The habitual cheerfulness for all the little common pleasures is most graceful and so we readily sympathize with it.

  • It inspires us with the same joy.
  • It makes a happy person see every trifle as something agreeable.

This is why youth so easily engages our affections. The eyes and beauty of youth lets joy bloom.

Remembering our youth creates an above-ordinary joy.

  • We forget our infirmities for a while.
  • We remember the past agreeable ideas and emotions that we have forgotten.
  • We meet them like old acquaintances and embrace them more heartily because of this long separation

34 It is quite otherwise with grief. Small vexations excite no sympathy, but deep affliction calls forth the greatest.

We seldom sympathize with a man who feels uneasy with every little disagreeable incident, even if it is a bit reasonable.

  • He is hurt if the cook or the butler fails in their smallest duty.
  • He feels every defect in the ceremony of politeness whether to himself or to others.
  • He takes it amiss that=
    • his close friend did not greet him bid him ‘Good morning’ when they met.
    • his brother hummed a tune all the time while he himself was telling a story

Joy is a pleasant emotion which readily sympathize with in others whenever we are not prejudiced by envy.

But grief is painful. The mind naturally resists and recoils from it. We try to=

  • not conceive it at all, or
  • shake it off as soon as we have conceived it.

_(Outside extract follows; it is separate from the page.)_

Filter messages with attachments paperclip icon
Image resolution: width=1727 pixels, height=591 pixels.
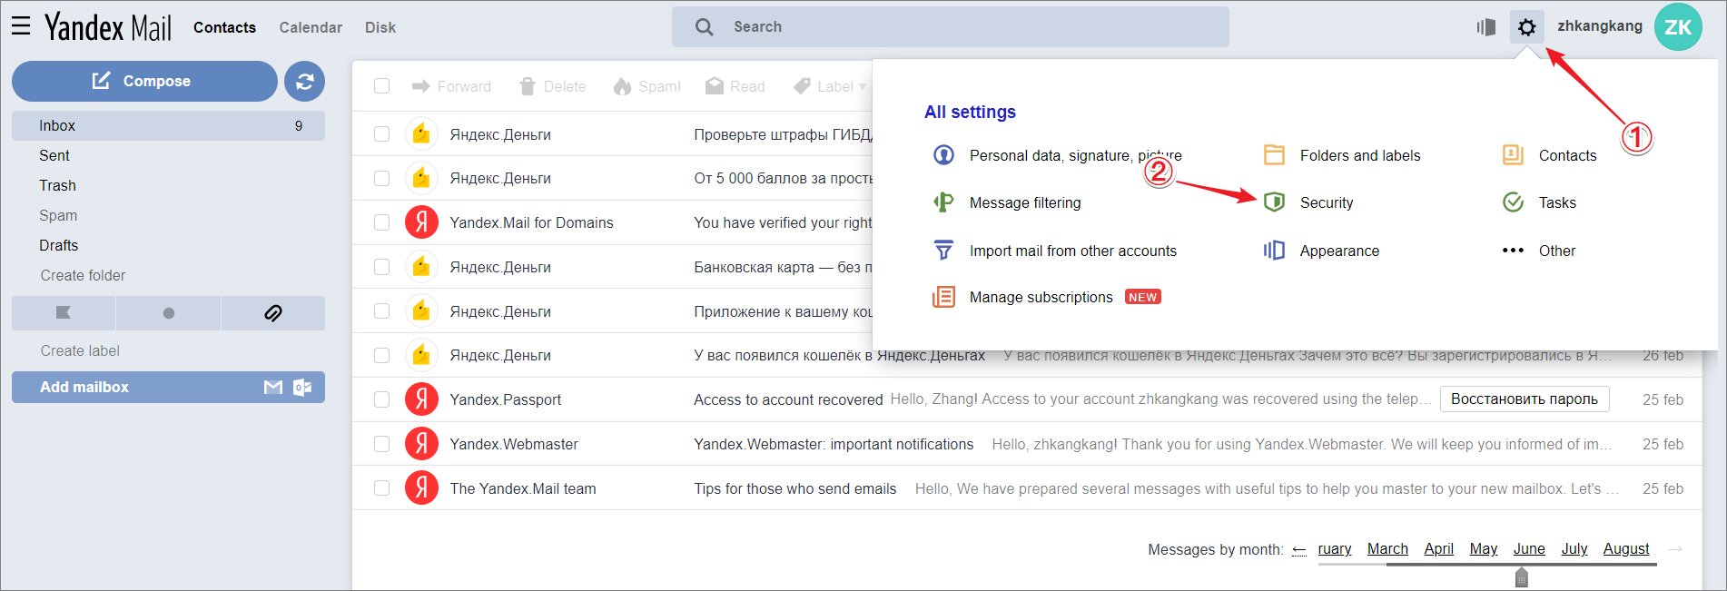272,313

Our aversion to grief will not always hinder us from it during trifling occasions. But it constantly prevents us from sympathizing with the grief of others arising from frivolous causes, because our sympathetic passions are always less irresistible than our original ones. There is besides, a malice in mankind, which=

  • prevents all sympathy with little uneasinesses, and
  • makes little uneasinesses in some measure diverting.

Hence we delight in:

  • raillery and
  • our friend’s small vexation when he is teased.
    • Those who have ordinary good-breeding can dissemble the pain from any little incident.
    • Those who are more thoroughly formed to society naturally turn all such incidents into raillery, as they know their companions will do for them.
    • But a worldly man thinks of them as ridiculous because he is conscious of how others see him.
      • He thinks that others will also consider those calamities as ridiculous.

35 On the contrary, our sympathy with deep distress is very strong and sincere. We weep even at a tragedy. You can generally depend on the sincerest sympathy and assistance of your friends if you suffer any calamity, even those of your own fault.

But your friends will make fun of you if your misfortune is not as dreadful, such as if you=

  • have only been a little baulked in your ambition, and
  • have only been jilted by your mistress or hen-pecked by your wife.